──────── STUDY TEXT

What 'growth in private industry' happened under Hoover? None. The wealthy financiers ran off and hid on their estates behind private armies, all the while sniveling for the Army to kill all those nasty proles littering the streets and highways. The economy didn't make a single move upward until 2 to 3 months after Roosevelt was elected, and kept rising steadily all the way to 1937, took a small dip, and then started rising again. The 'private sector' didn't do squat except follow FDR's lead. As has been pointed out in another thread, the flaw in FDR's plan was that he didn't spend nearly enough, mostly because of anti-Roosevelt Democrats and those sniveling crooks hiding on their estates mentioned previously.


----------



## regent

I wonder if anti-FDR posters really think they are going to change America's image of  FDR? And I wonder why it is so important that they feel they must  change the image?
The people that lived and voted in the FDR era believed FDR was the best, and voted for him four times in a row. The historians that have rated presidents rated FDR the best president in our history, so all the anti's have is trying to find something that connects with America today, and so far many think Trump might be that answer. When the next president leaves office after Obama, FDR will still be rated number one, top of the heap, the best.


----------



## Unkotare

regent said:


> I wonder if anti-FDR posters really think they are going to change America's image of  FDR? And I wonder why it is so important that they feel they must  change the image?
> The people that lived and voted in the FDR era believed FDR was the best, and voted for him four times in a row. The historians that have rated presidents rated FDR the best president in our history, so all the anti's have is trying to find something that connects with America today, and so far many think Trump might be that answer. When the next president leaves office after Obama, FDR will still be rated number one, top of the heap, the best.



The same old logical fallacy AGAIN. Typical leftist tactic of repeating the same shit over and over hoping it will be accepted merely for that fact.


----------



## regent

Unkotare said:


> regent said:
> 
> 
> 
> I wonder if anti-FDR posters really think they are going to change America's image of  FDR? And I wonder why it is so important that they feel they must  change the image?
> The people that lived and voted in the FDR era believed FDR was the best, and voted for him four times in a row. The historians that have rated presidents rated FDR the best president in our history, so all the anti's have is trying to find something that connects with America today, and so far many think Trump might be that answer. When the next president leaves office after Obama, FDR will still be rated number one, top of the heap, the best.

────────────────

▸ **EXERCISE INSTRUCTIONS**
Reproduce the FDR thread verbatim from "## Unkotare" up to and including "for that fact.".

──────── RAW DATA

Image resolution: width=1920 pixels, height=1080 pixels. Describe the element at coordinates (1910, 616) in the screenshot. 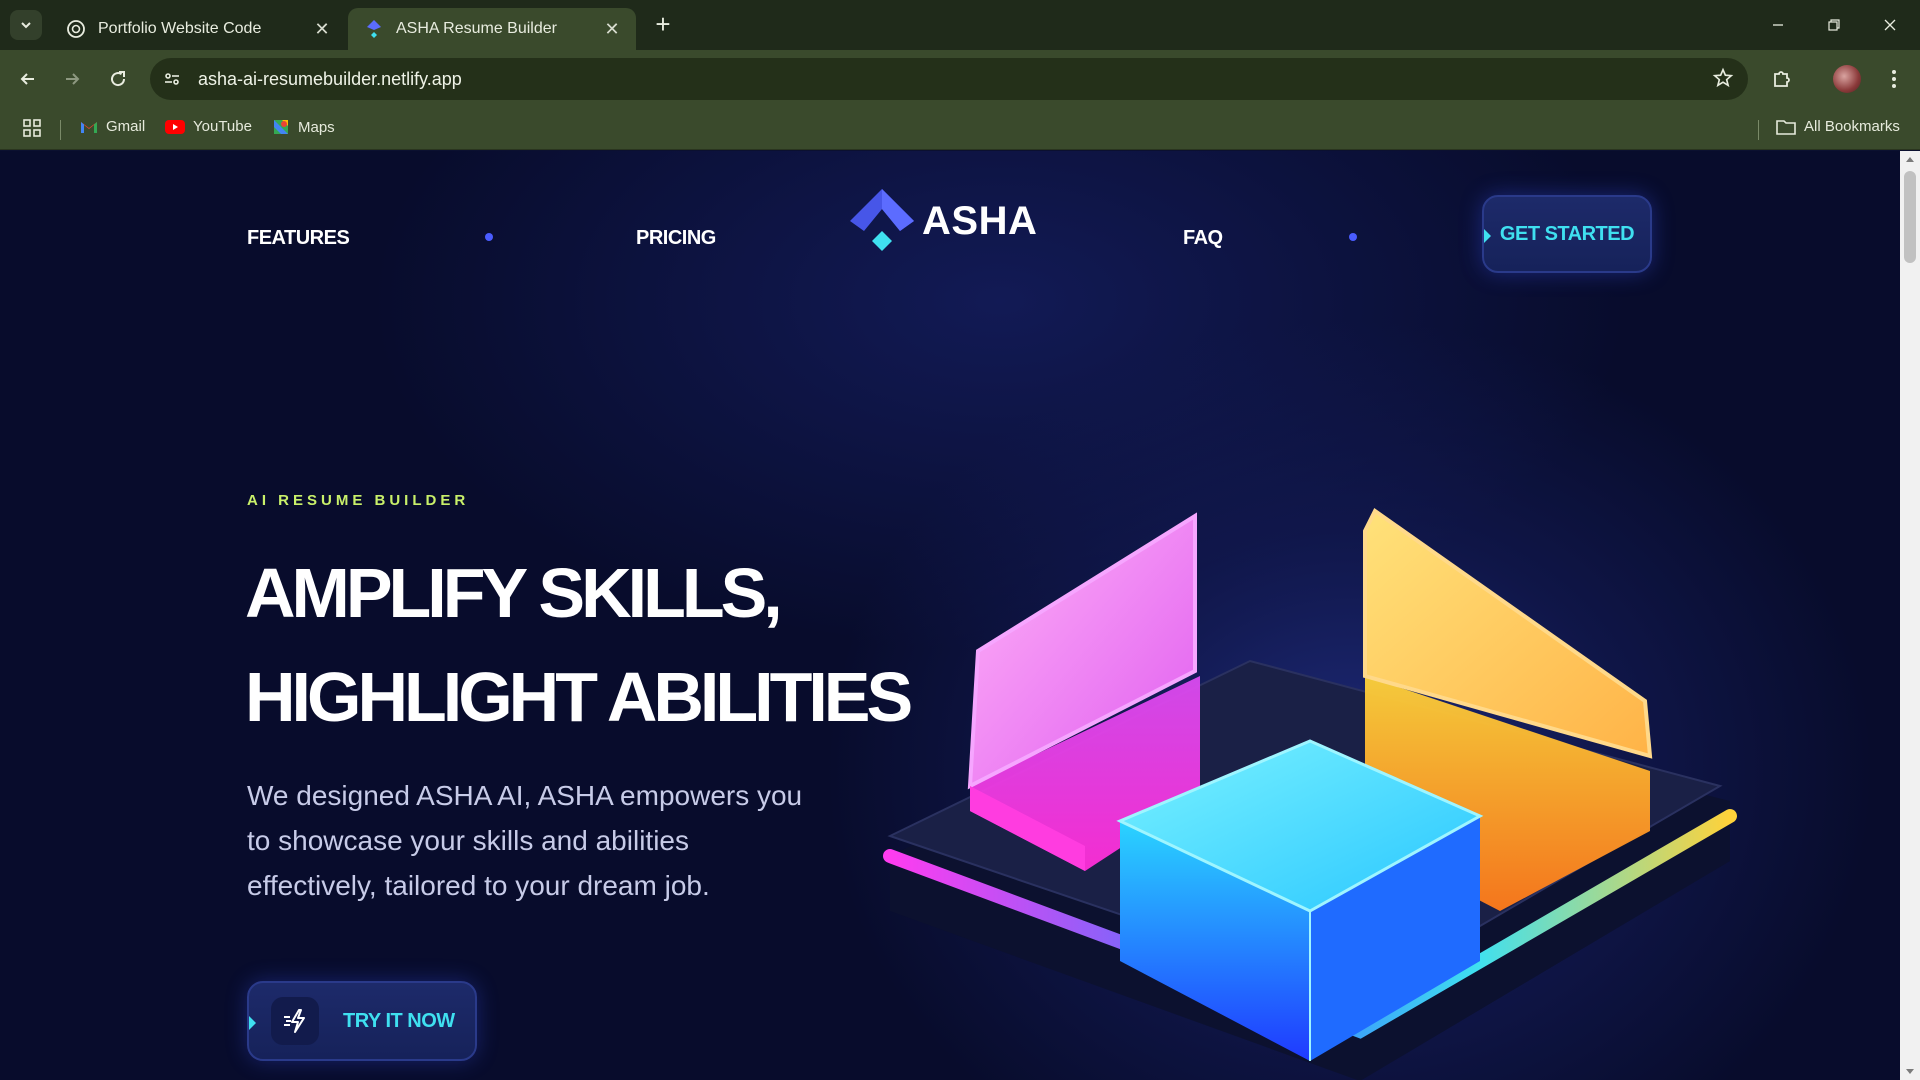

I see `page-scrollbar` at that location.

────────────────

▸ **SOLVED PROBLEM**
## Unkotare

regent said:


> I wonder if anti-FDR posters really think they are going to change America's image of  FDR? And I wonder why it is so important that they feel they must  change the image?
> The people that lived and voted in the FDR era believed FDR was the best, and voted for him four times in a row. The historians that have rated presidents rated FDR the best president in our history, so all the anti's have is trying to find something that connects with America today, and so far many think Trump might be that answer. When the next president leaves office after Obama, FDR will still be rated number one, top of the heap, the best.



The same old logical fallacy AGAIN. Typical leftist tactic of repeating the same shit over and over hoping it will be accepted merely for that fact.